Psychotic Notts man launched 'savage and prolonged' attack on vulnerable dad

A psychotic Notts man who launched a "savage and prolonged" attack on his vulnerable father, in which he broke both his arms and his leg, has been locked up after a trial.

Thursday, 3rd December 2020, 4:57 pm

James Sweeney used a sharp screwdriver-like weapon to stab his dad in his own bed, at the flat they shared on Northwood, Worksop, on May 25 last year.

His father was kicked with a shod-foot and left with ten broken bones, including ribs on both sides, and his breathing was compromised.

The 67-year-old spent 60 days in intensive care and is now incapable of looking after himself, Nottingham Crown Court heard. He was released to a care home, with a diagnosis of dementia.

James Sweeney

Sweeny, aged 39, denied grievous bodily harm with intent, but was convicted by a jury this week.

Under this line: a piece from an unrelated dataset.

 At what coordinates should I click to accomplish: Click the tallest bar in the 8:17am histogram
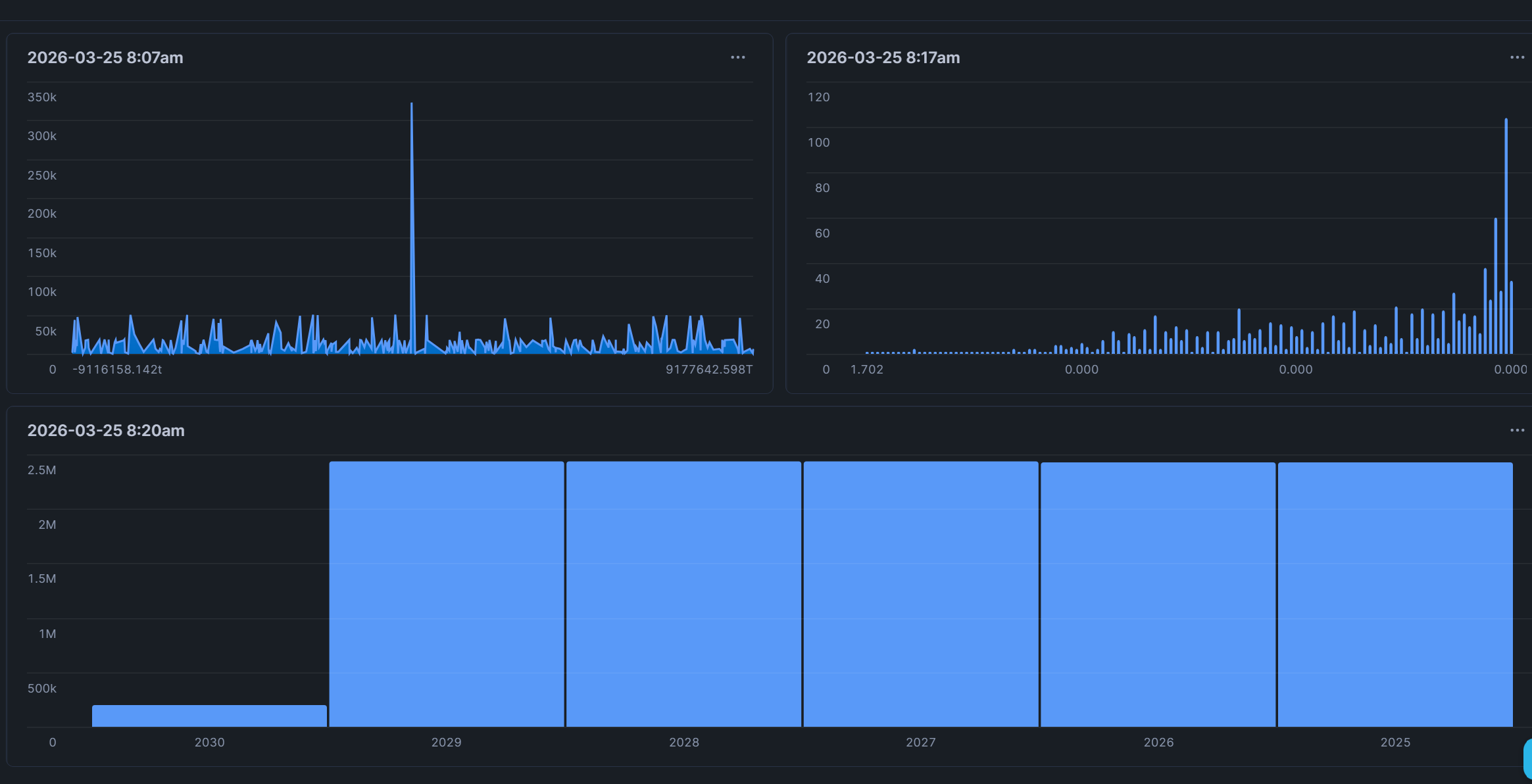coord(1506,237)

The court heard he served a two-year prison sentence after breaking a man's arm who remonstrated with him about his behaviour in a shop.

And the day before he attacked his father, he was released from a 14-day sentence for assaulting an emergency worker.

David Outterside, mitigating, said most of Sweeney's previous convictions were for dishonesty, but his violent offences were more recent, "which dovetails with his deteriorating mental health."

He said the defendant failed to take medication in what was a "sad and tragic case" of two vulnerable people, with their own support issues, cohabiting.

Sweeney "fell very sadly into Class A drug abuse" as a teenager and had battled with addiction over the course of his life, the court heard on Thursday.

When taking his medication, he did his best to look after his father, Mr Outterside added.

Referring to the "dreadful delusions" Sweeney suffers from, he said: "He sees demons. He sees people turning into animals.

"This is not drug-induced. It is a mental health condition that is appalling to live with."

Judge John Burgess told Sweeney he posed a risk of serious harm to the public because of the escalation in his offending, and imposed an extended 11-year sentence. Sweeney will serve two thirds before he is eligible for parole.

Detective Sergeant Matthew Grant, of Nottinghamshire Police, said: “Sweeney is clearly a dangerous individual with a propensity for violence and I’m pleased that our detailed evidence-led investigation has now led to him being removed from our streets.”